Assessments of corruption on a cross-national level have represented an important focus of research in the field of anti-corruption in recent years. With the aims of tackling the challenging task of quantifying corruption and improving comparability across countries, the development of cross-national corruption indicators has enabled the ranking of countries from the least to the most corrupt, and thereby has given civil society organisations and media an important tool to name and shame governments and exert some pressure for anti-corruption in the policy sphere as well. However, despite advances in estimating corruption levels in a country at a certain point in time, existing scholarship still knows little about how these levels may change over time, and what causes may be behind such movements. Seeking to make a contribution to this academic debate, a recent report prepared by the ERCAS team at the Hertie School of Governance as part of the ANTICORRP research project has examined global corruption trends in eight regions of the globe, pointing out best and worst performers and positive and negative developments in each of them.

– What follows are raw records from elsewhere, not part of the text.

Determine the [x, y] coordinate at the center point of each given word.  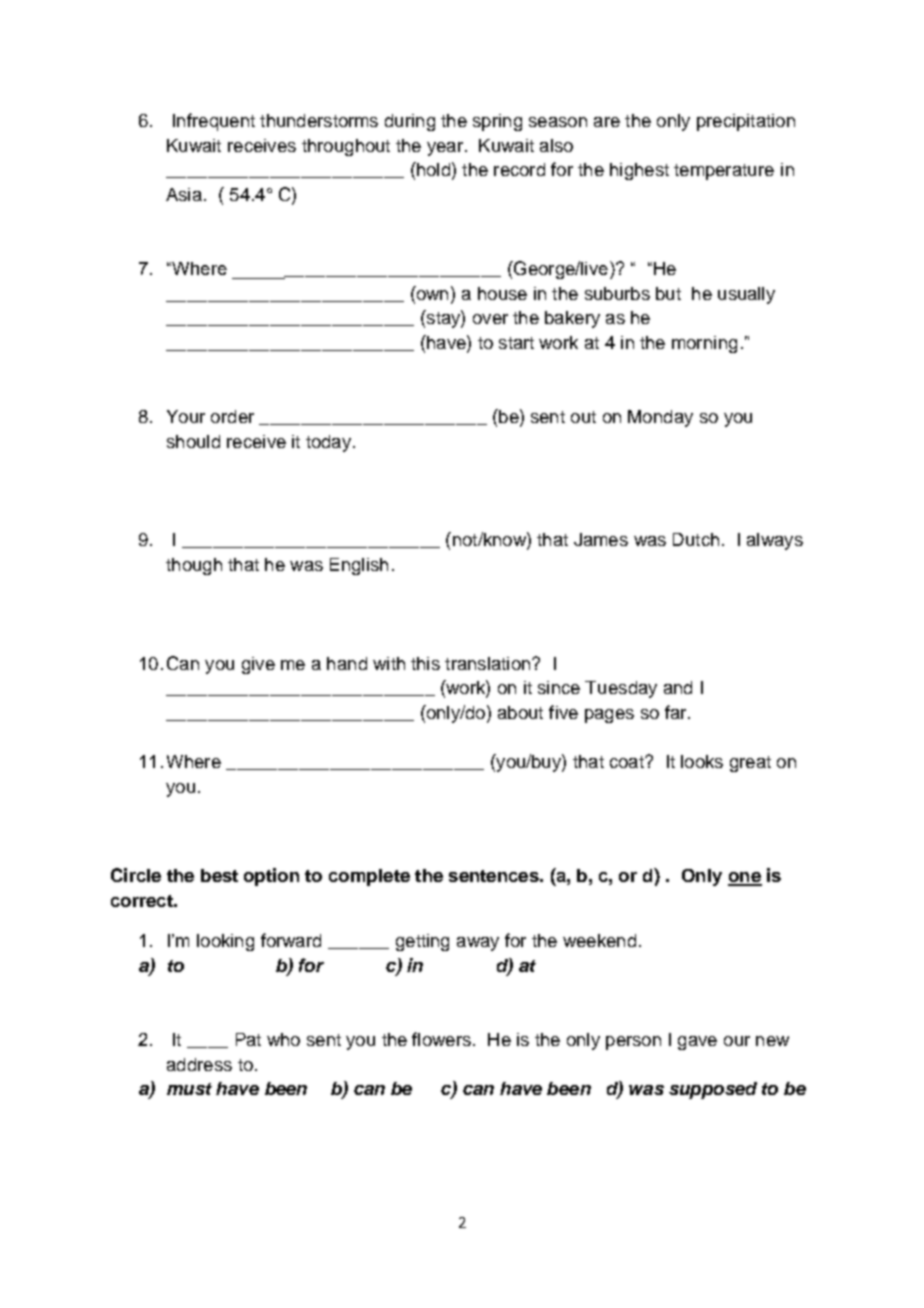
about [520, 712]
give [258, 665]
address [199, 1064]
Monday [660, 418]
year [446, 149]
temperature [724, 172]
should [193, 441]
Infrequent [214, 122]
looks [702, 761]
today [328, 443]
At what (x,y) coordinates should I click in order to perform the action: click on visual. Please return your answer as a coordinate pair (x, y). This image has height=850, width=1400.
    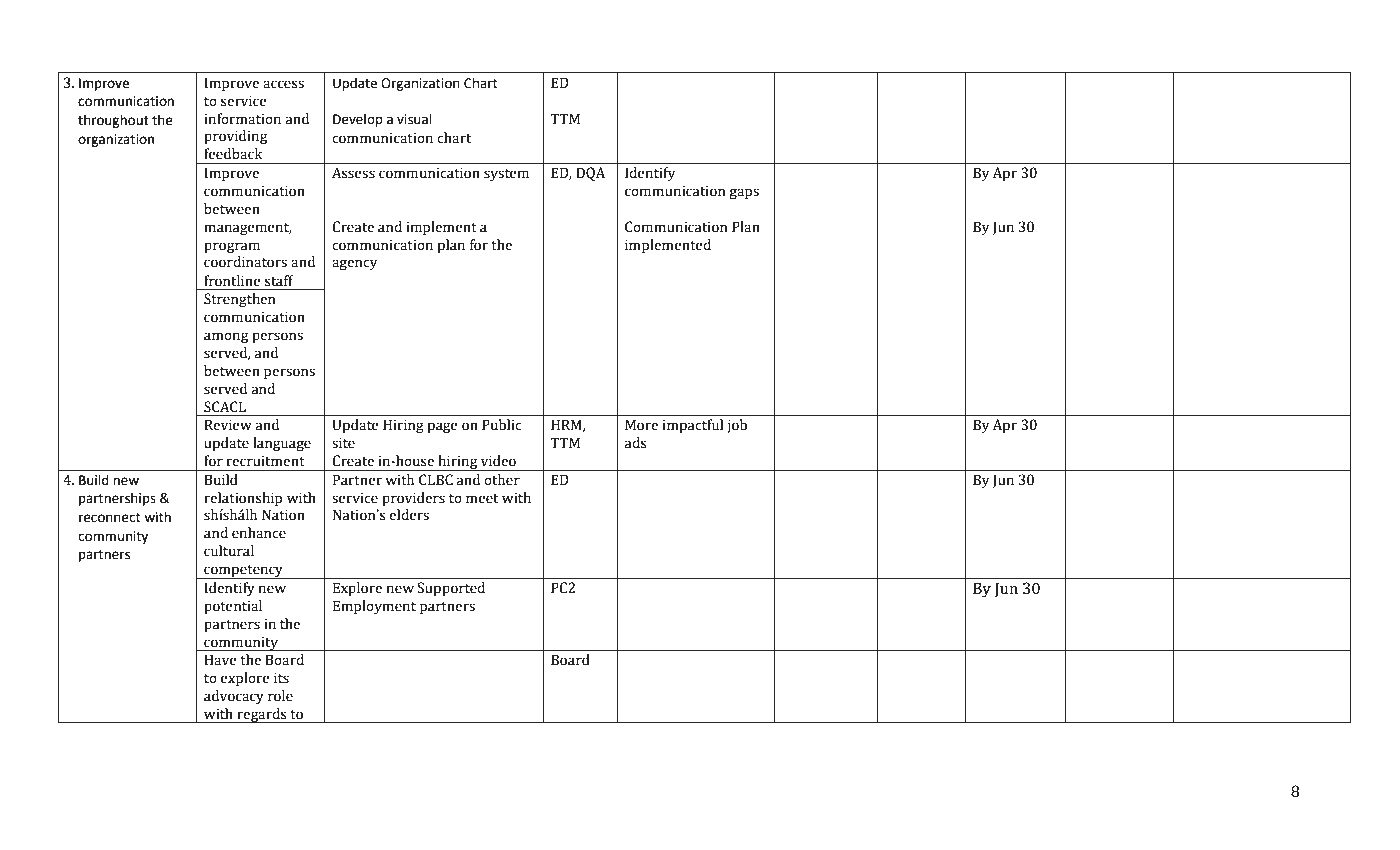
    Looking at the image, I should click on (414, 119).
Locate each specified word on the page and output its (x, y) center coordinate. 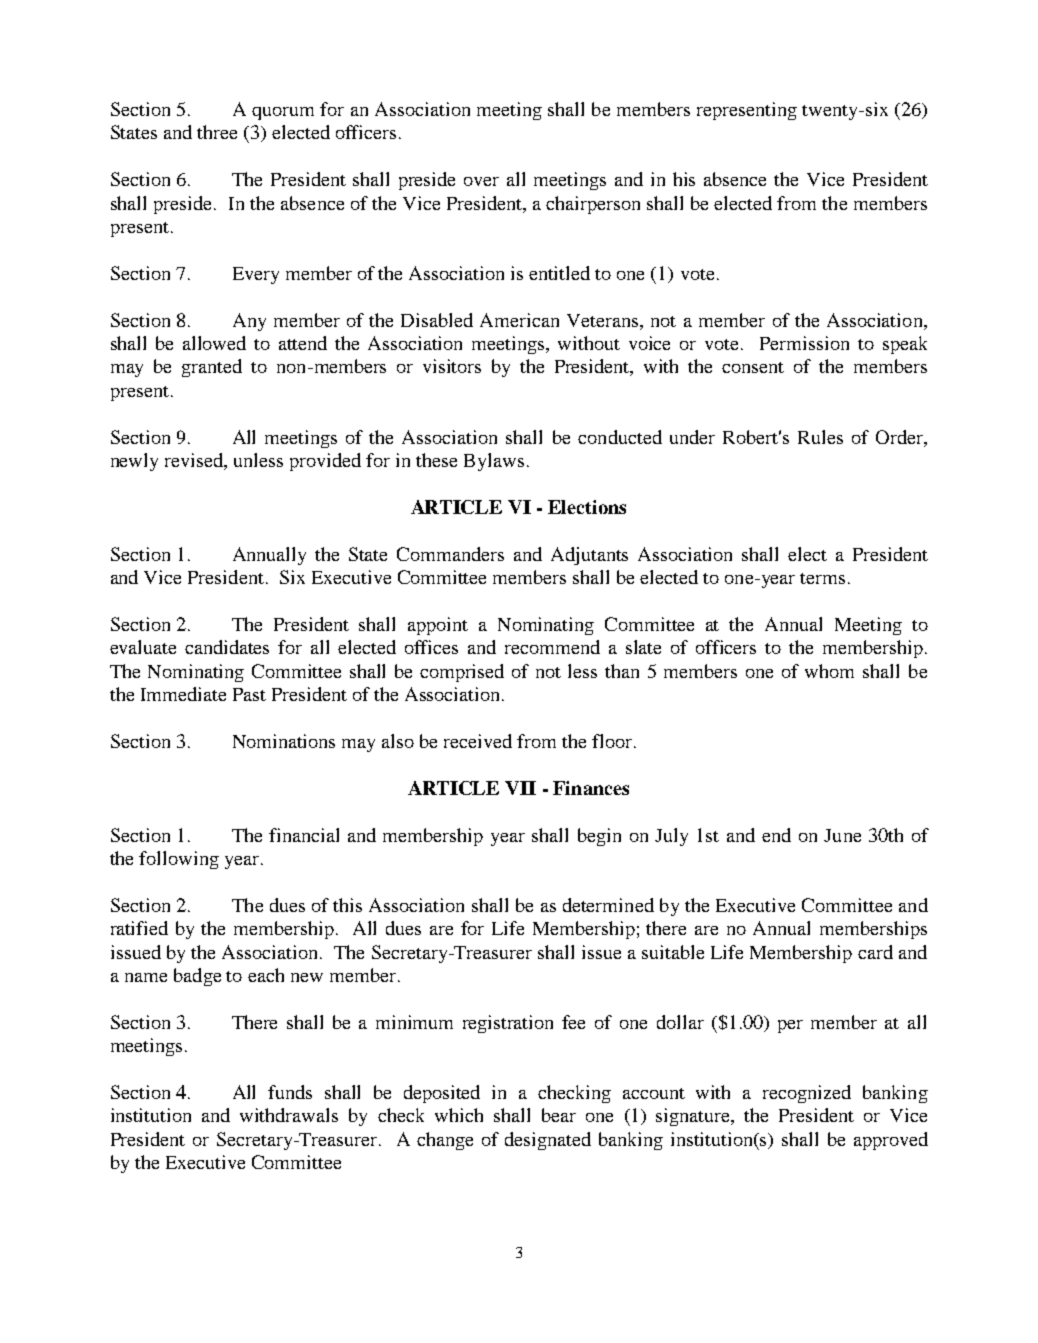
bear (559, 1115)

Building upon one of the few consistent time-series of corruption indicators, namely the Control of Corruption indicator developed by the World Bank as part of the Worldwide Governance Indicators, the report first compares the average control of corruption score across the following regions: Asia and the Pacific, Eastern Europe and the Baltics, Former Soviet Union, Latin America, the Caribbean, Middle East and North Africa, Sub-Saharan Africa, and Western Europe, North America and Oceania. From this analysis, the latter emerges as the clear front-runner in control of corruption, followed by the Caribbean islands and Eastern European countries. At the other extreme, Sub-Saharan Africa and the Former Soviet Union present the lowest average scores among all eight regions. Considering a 15-year time span covered by the indicator, published for the first time in 1996, the assessment also shows that no single regional average has seen a significant statistical change during this period.
Nevertheless, a closer look country by country shows that significant change, both positive and negative, has taken place in about one fourth of the sample covered in the analysis. Out of these, 21 countries present significant improvement in control of corruption, whereas 27 show significant deterioration. In some regions, some of the best performers have managed to improve control of corruption even further in the past 15 years. This includes, for instance, Japan in Asia, Uruguay in Latin America, and Estonia in Eastern Europe. Similarly, some countries that were already at the bottom in their respective regions continued to further deteriorate. This was the case of Libya, in the Middle East and North Africa region, and Greece, in Western Europe. But most interesting are the cases of countries that have managed to achieve not only a statistically significant improvement, but also one of relatively large magnitude. Rwanda, Georgia and Liberia, for instance, have had their scores in the control of corruption indicator increase well over one point in a five-point scale – the World Bank indicator ranges from -2.5 to 2.5. It is true that Georgia and Liberia ranked very low in 1996, but at the same time, these and other countries with a similar trajectory make a case for the possibility of considerable improvement in a relatively short time horizon, when it comes to substantively changing a country’s governance regime.
What explains such positive developments? Previous research conducted by ERCAS suggests that it is difficult to pin down common causes for such diverse cases. In fact, improvements in control of corruption often seem to be not the fruit of a common path, but rather of country-specific dynamics where contextual conditions play an important role. For this reason, this global trends report goes beyond the comparison across countries at the global level and takes a regional approach to highlight regional positive outliers that are worth studying in order to shed more light on the historical and social changes that contribute to the achievement of good governance. The causes for such success stories will be the subject of future single-case studies in the scope of the ANTICORRP project.